🤖 AI Summary
Large language models (LLMs) exhibit significant performance disparities across languages in enterprise multilingual applications, with notably lower accuracy on mid- and low-resource languages compared to English—undermining reliability in customer support, content moderation, and similar critical use cases. Even within retrieval-augmented generation (RAG) systems, non-English accuracy lags behind English by up to 29%. To address this, we propose Batch-level Cross-lingual Alignment Tuning (BCAT), a supervised fine-tuning method that enforces alignment of hidden-layer representations and generated outputs across semantically equivalent multilingual samples within each training batch—without altering model architecture or inference procedures. BCAT preserves English performance, reasoning capability, and retrieval quality while boosting non-English accuracy by up to 23.9%. This significantly enhances multilingual LLM consistency, robustness, and fairness, and seamlessly integrates with existing RAG deployment pipelines.
📝 Abstract
Large language models (LLMs) remain unreliable for global enterprise applications due to substantial performance gaps between high-resource and mid/low-resource languages, driven by English-centric pretraining and internal reasoning biases. This inconsistency undermines customer experience and operational reliability in multilingual settings such as customer support, content moderation, and information retrieval. Even with advanced Retrieval-Augmented Generation (RAG) systems, we observe up to an 29% accuracy drop in non-English languages compared to English.

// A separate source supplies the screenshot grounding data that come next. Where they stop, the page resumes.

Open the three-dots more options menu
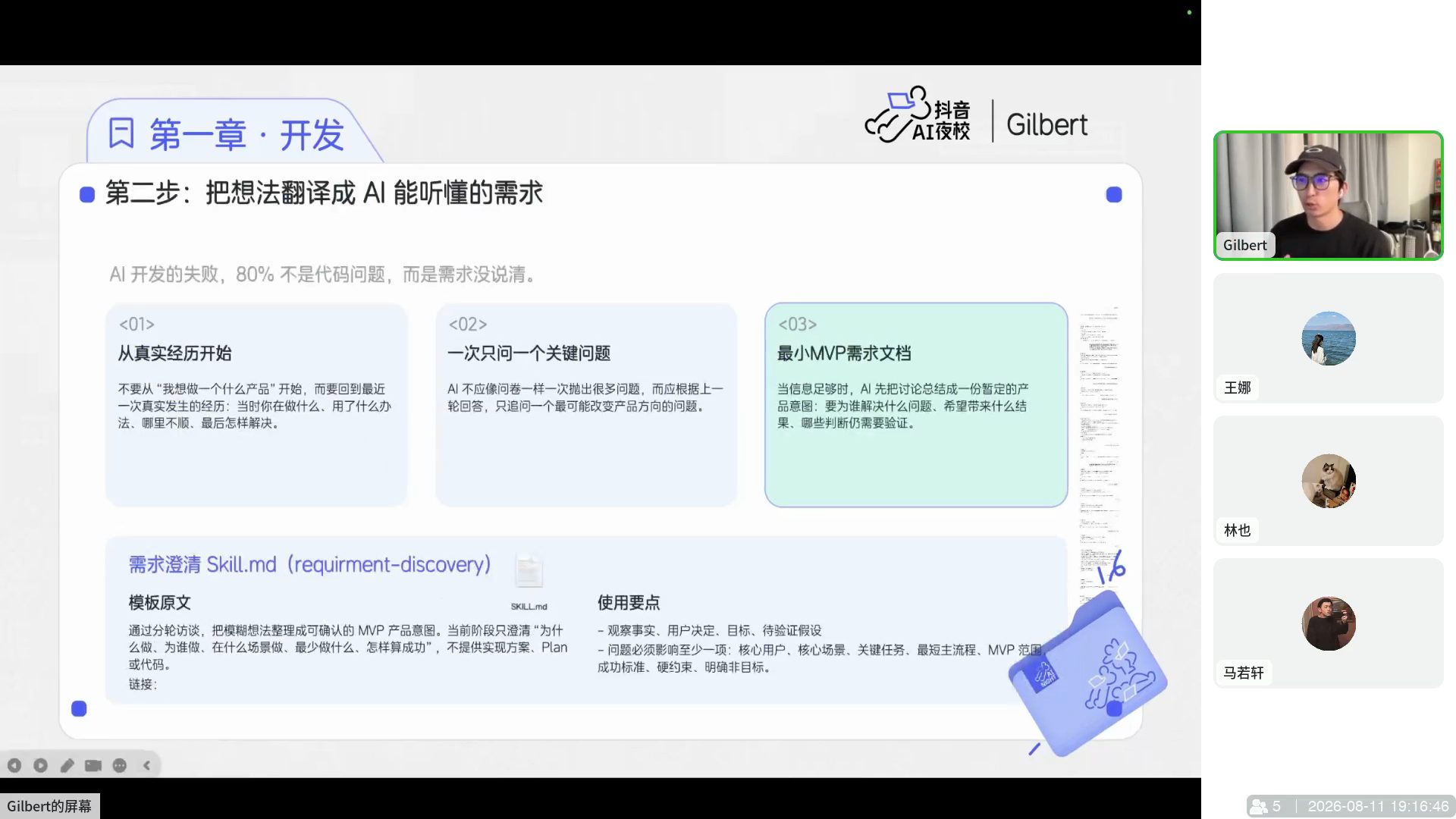This screenshot has height=819, width=1456. (120, 765)
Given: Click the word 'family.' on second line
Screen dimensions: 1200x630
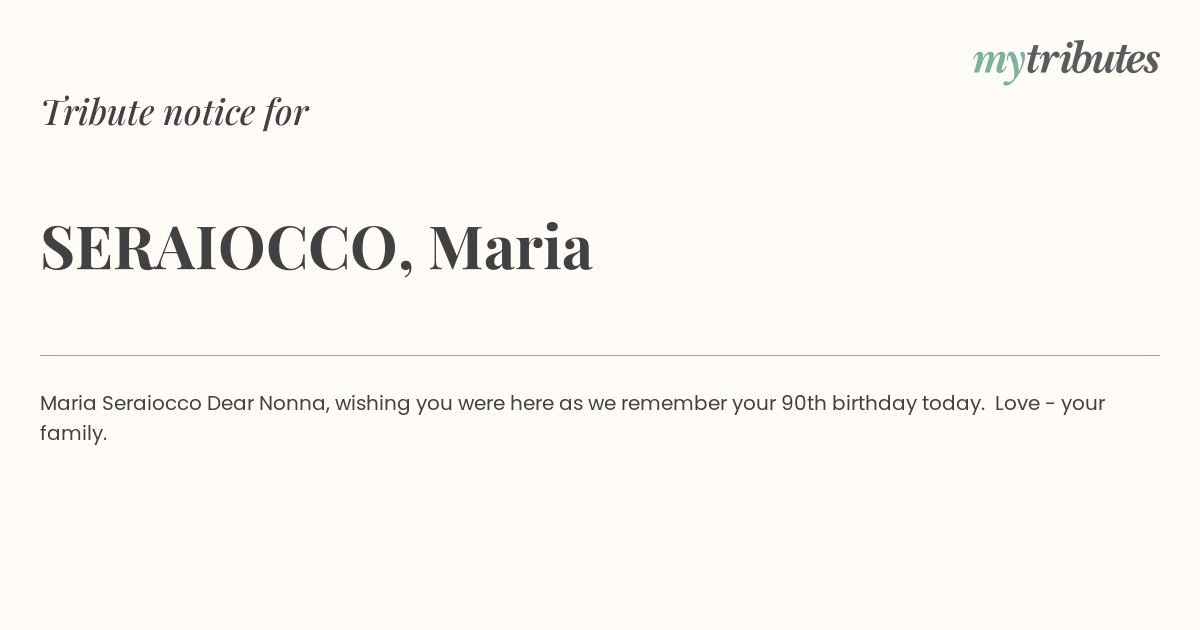Looking at the screenshot, I should 73,433.

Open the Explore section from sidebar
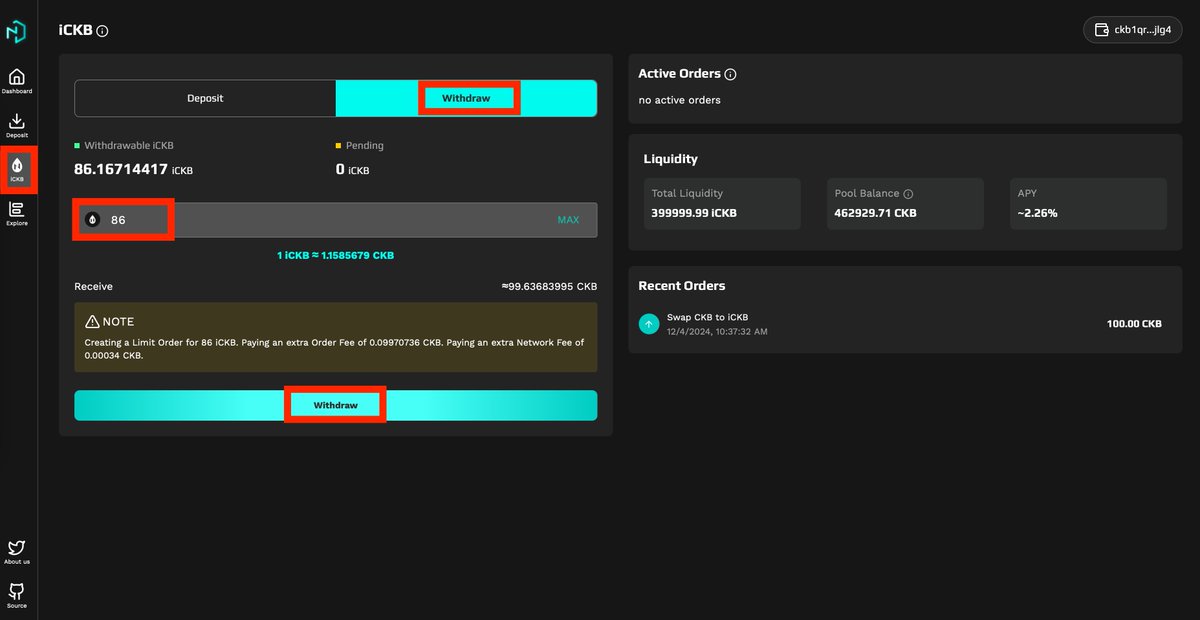pyautogui.click(x=17, y=213)
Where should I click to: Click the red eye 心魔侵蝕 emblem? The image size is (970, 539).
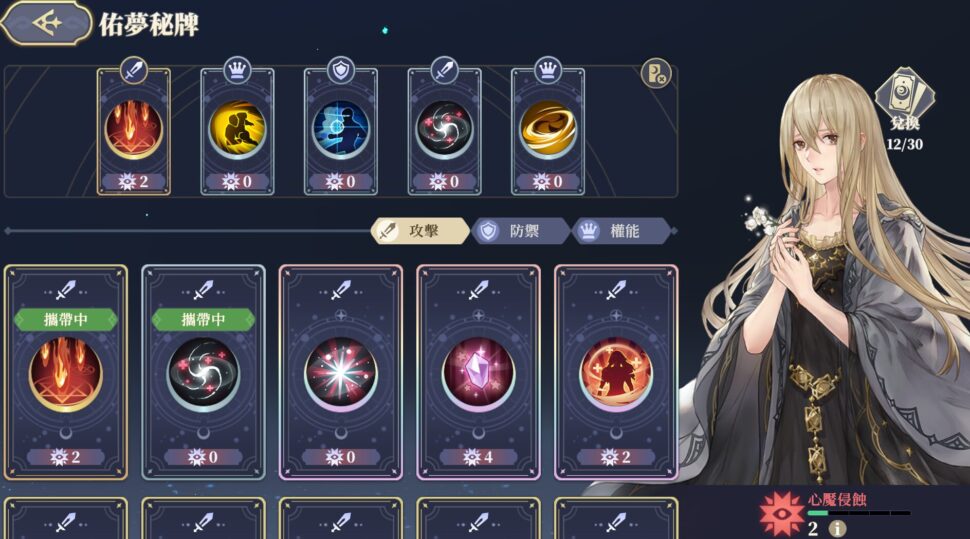782,514
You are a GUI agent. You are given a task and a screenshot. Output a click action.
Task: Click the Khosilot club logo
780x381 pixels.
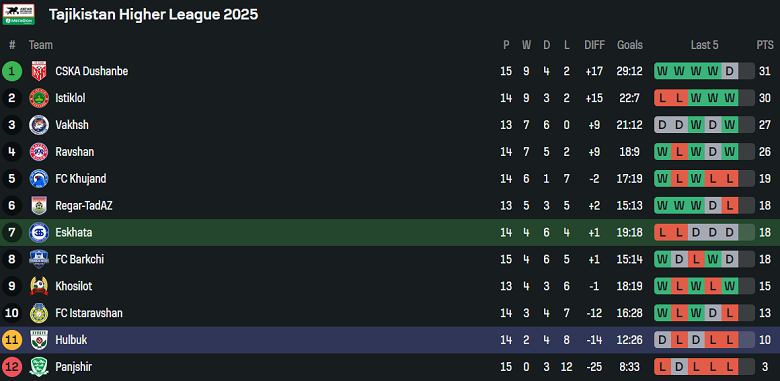(39, 286)
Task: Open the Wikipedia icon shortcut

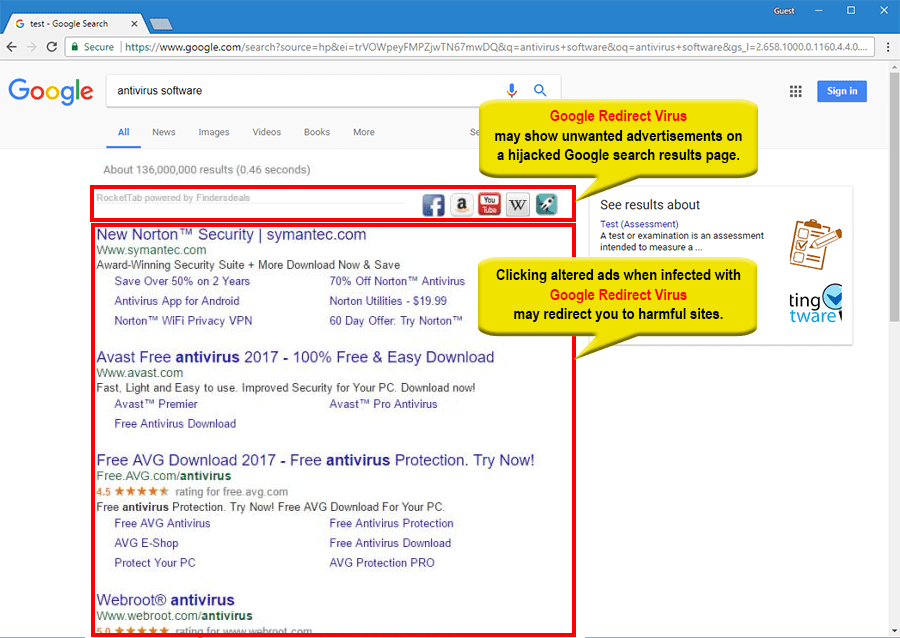Action: click(517, 205)
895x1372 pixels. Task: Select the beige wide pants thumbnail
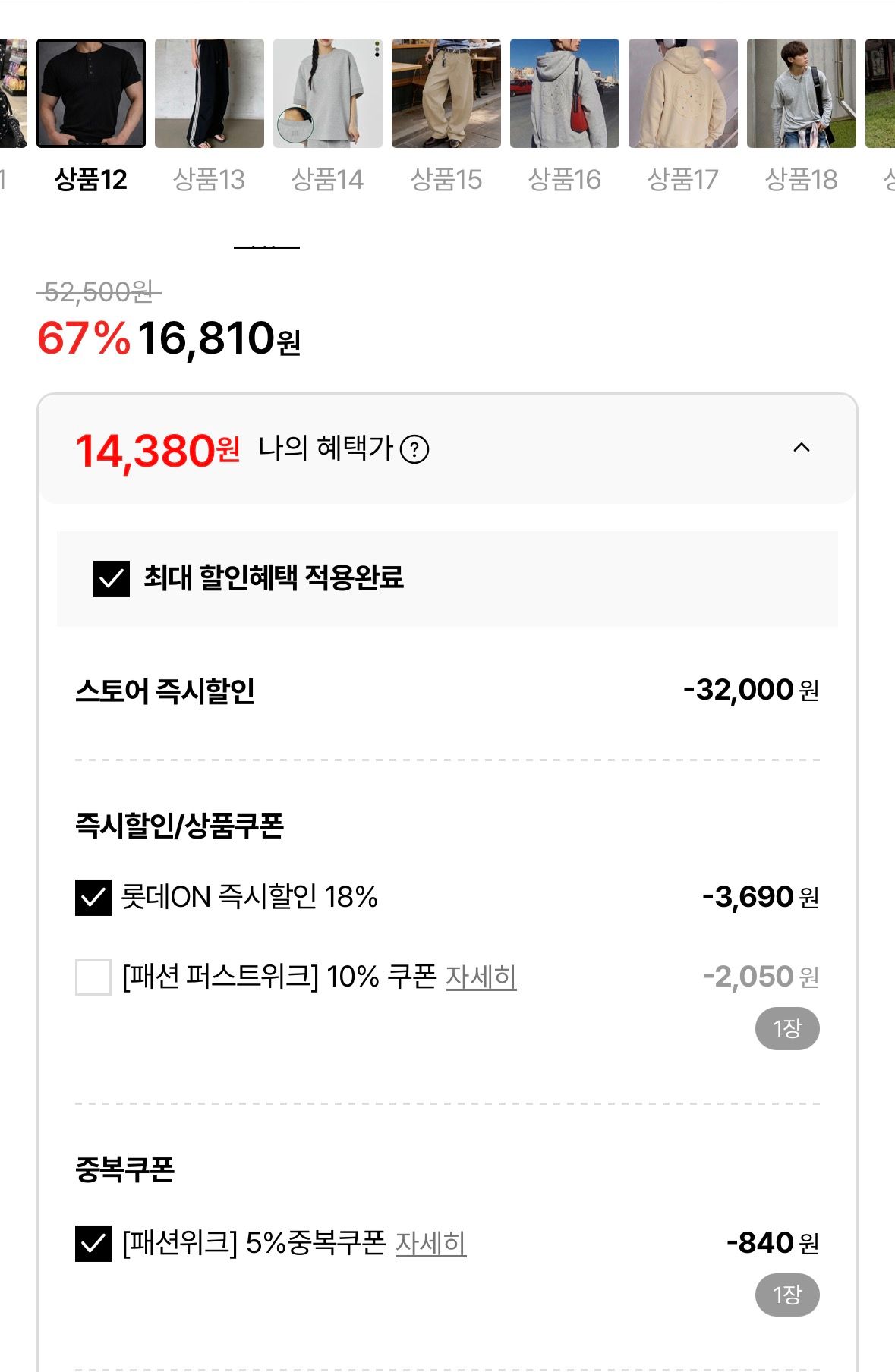coord(446,93)
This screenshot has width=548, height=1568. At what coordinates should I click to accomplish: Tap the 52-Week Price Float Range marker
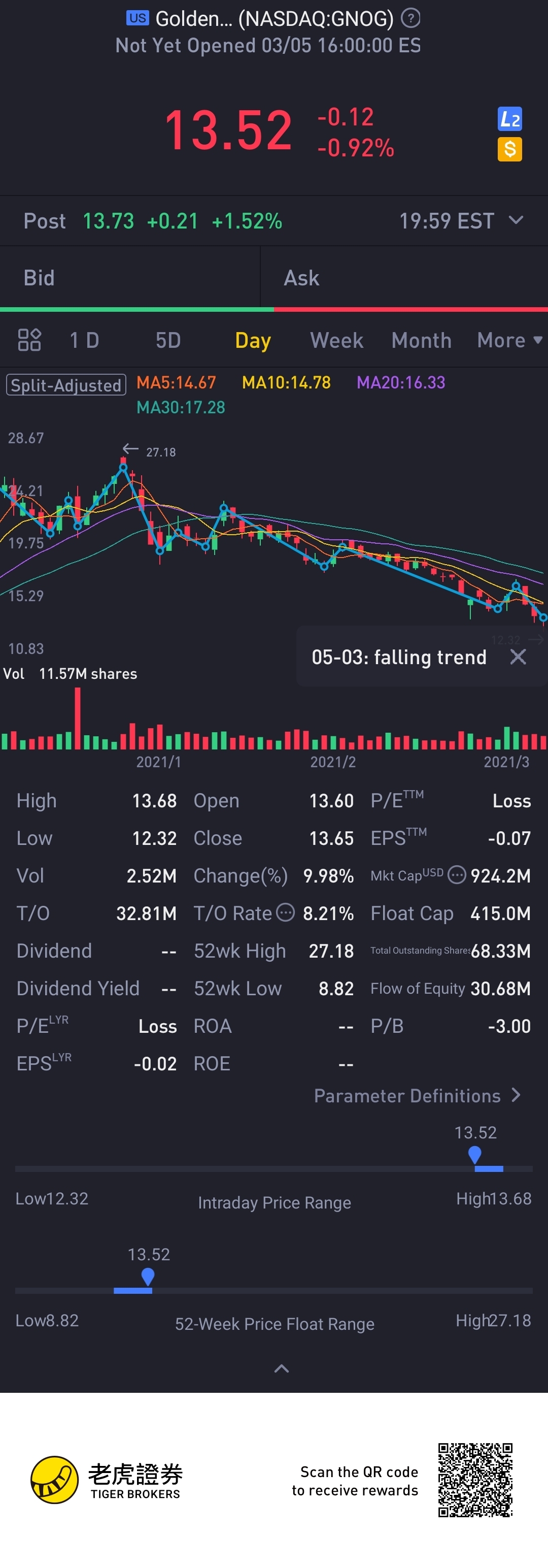(148, 1276)
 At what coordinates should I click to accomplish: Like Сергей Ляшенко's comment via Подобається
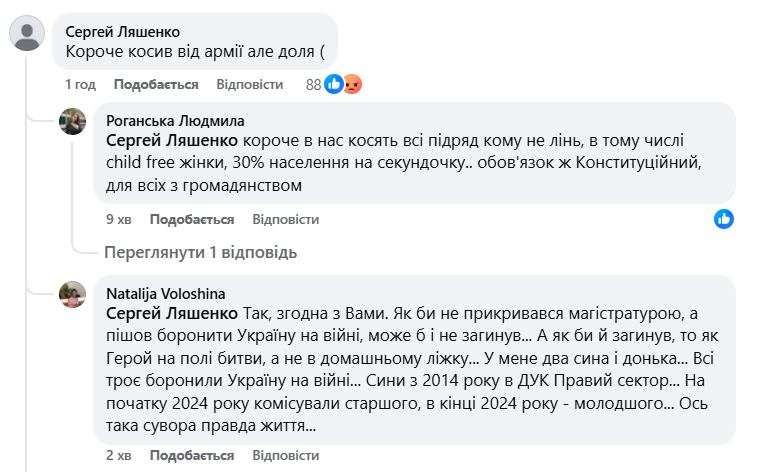click(x=155, y=85)
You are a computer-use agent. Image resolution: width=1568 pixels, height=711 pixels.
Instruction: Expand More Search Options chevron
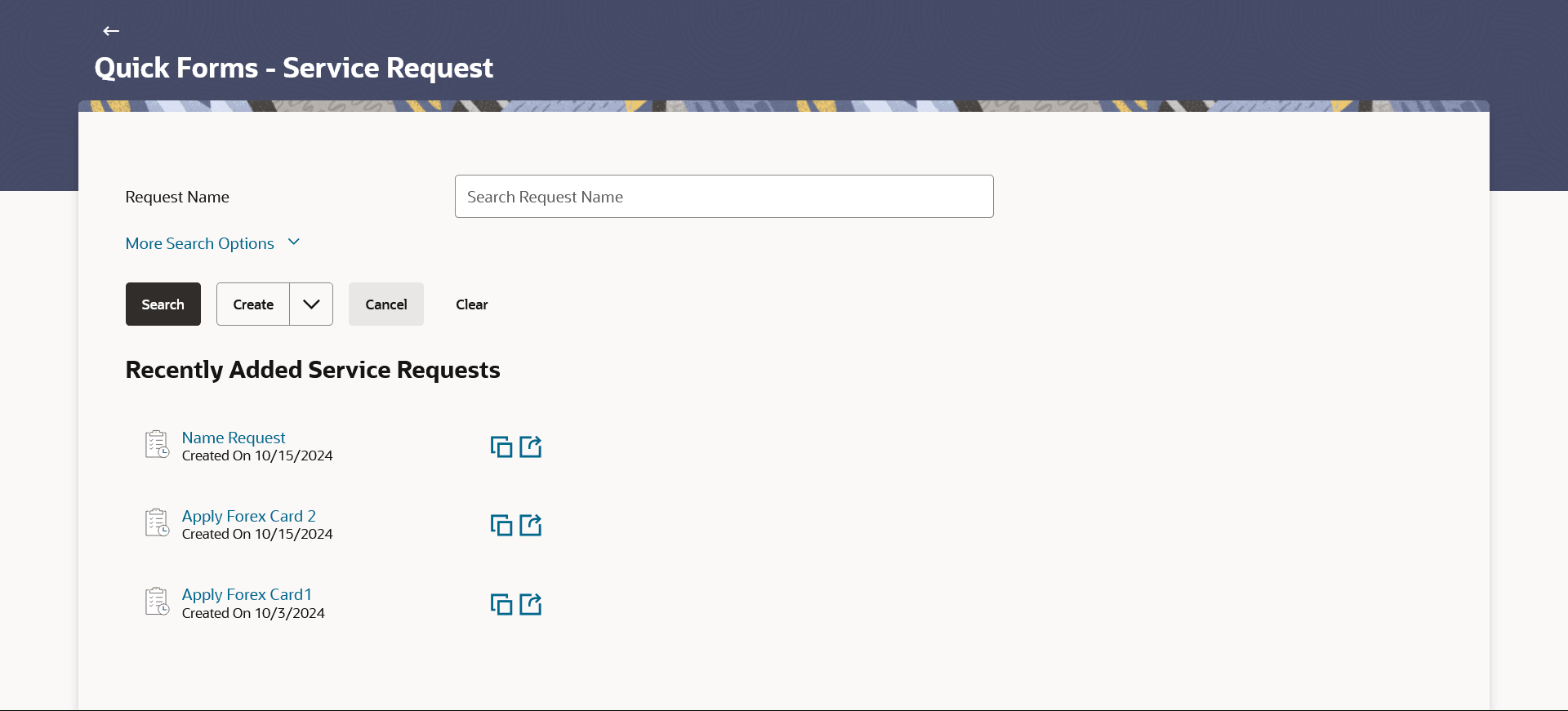[x=294, y=242]
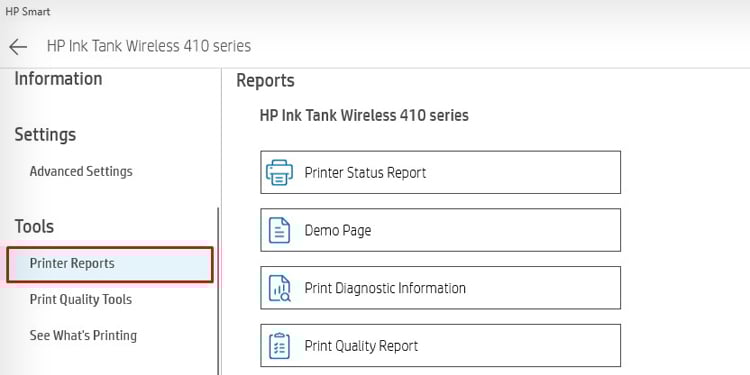Click the HP Smart window title
Viewport: 750px width, 375px height.
[x=28, y=11]
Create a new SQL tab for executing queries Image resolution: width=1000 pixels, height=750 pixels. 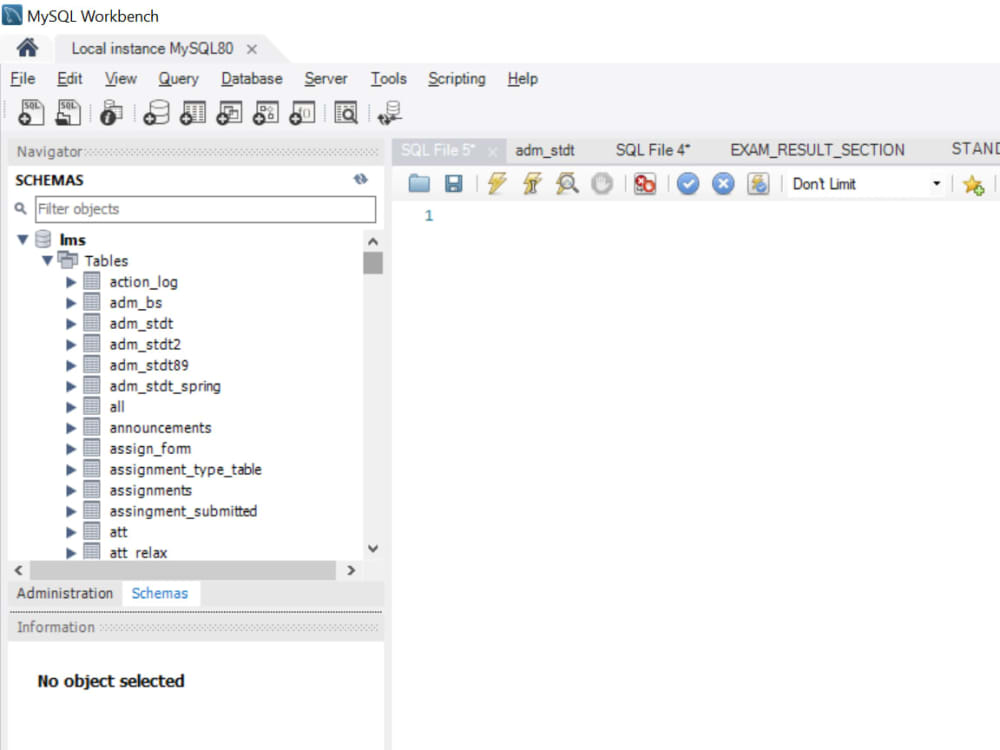(30, 112)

We propose a practical, batch-wise alignment strategy for fine-tuning LLMs, leveraging semantically equivalent multilingual data in each training batch to directly align model outputs across languages. This approach improves non-English accuracy by up to 23.9% without compromising English performance, model reasoning, or retrieval quality. Our method is simple to implement, scalable, and integrates seamlessly with existing LLM training & deployment pipelines, enabling more robust and equitable multilingual AI solutions in industry.